• Activity: Your answer should consist of the lines in the listing that hold "Select".
Start of Input
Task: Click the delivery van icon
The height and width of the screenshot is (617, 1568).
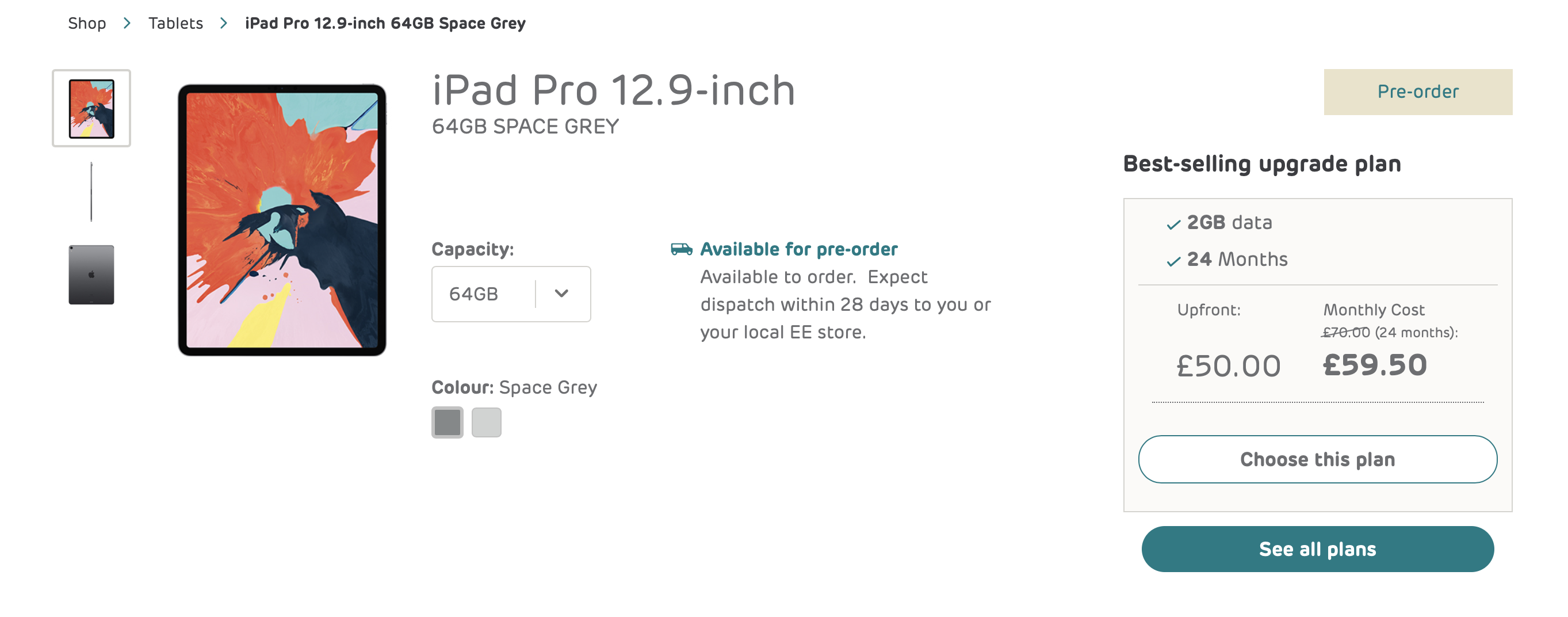Action: [681, 249]
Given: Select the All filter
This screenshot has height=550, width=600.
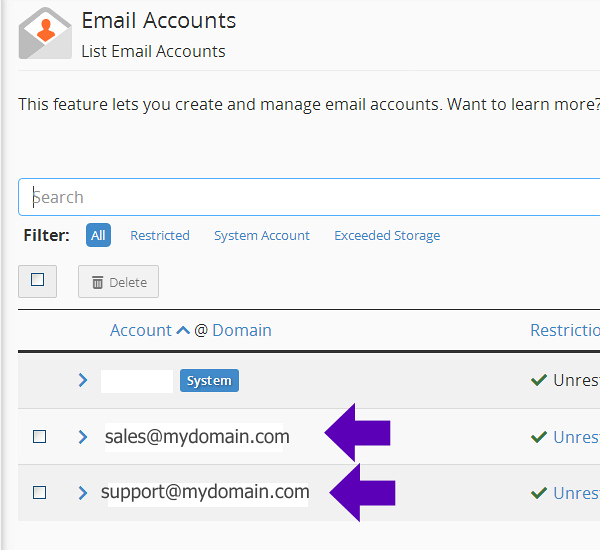Looking at the screenshot, I should [98, 236].
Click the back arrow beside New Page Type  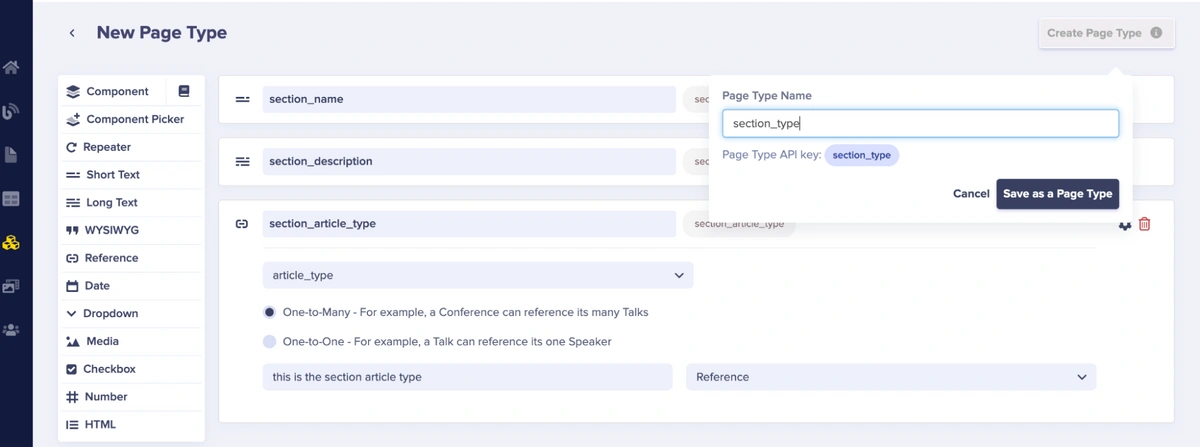coord(72,33)
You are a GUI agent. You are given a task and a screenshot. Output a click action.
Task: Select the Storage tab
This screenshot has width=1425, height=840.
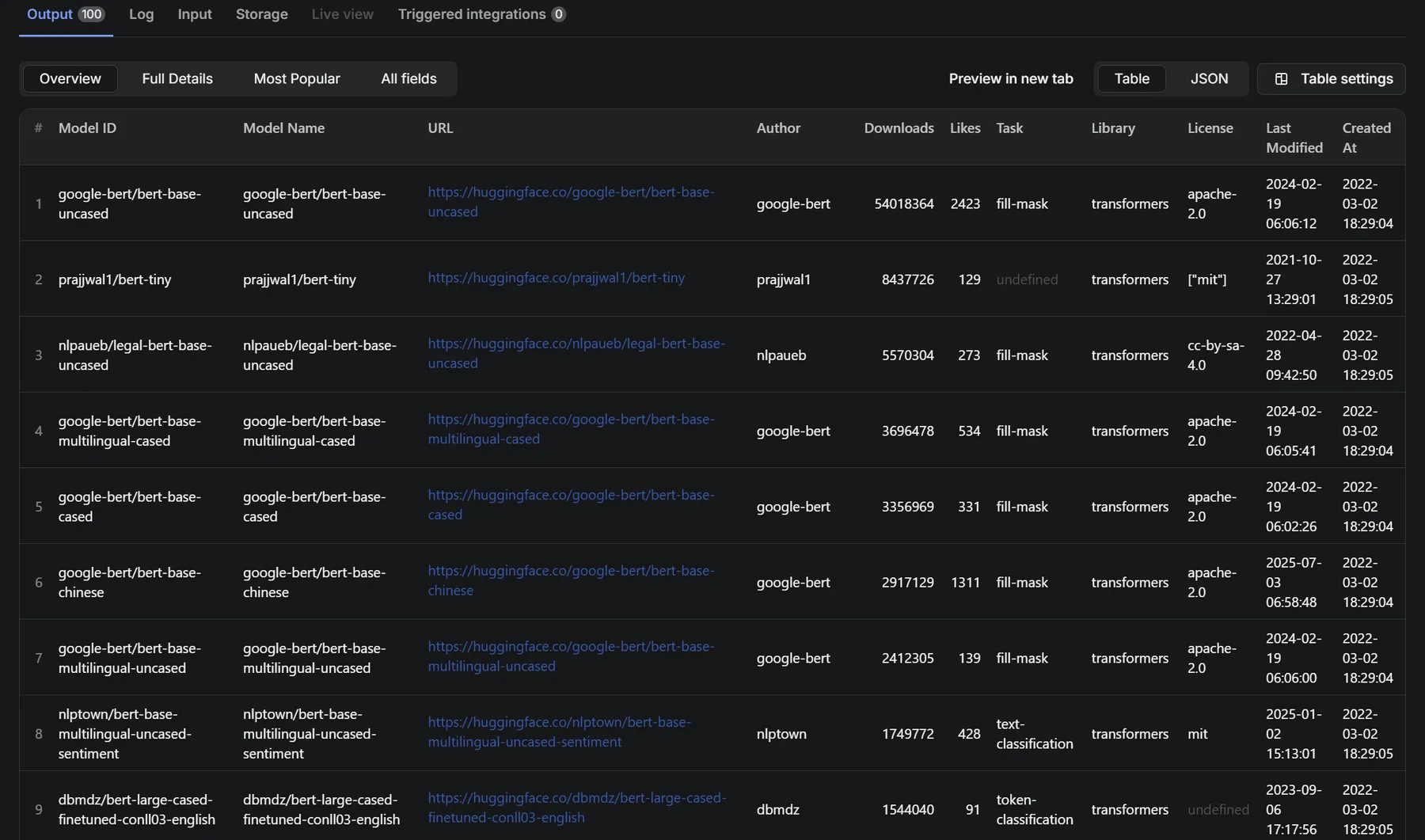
End of Input
• Answer section:
Given: Select the All filter
Task: Select the Storage tab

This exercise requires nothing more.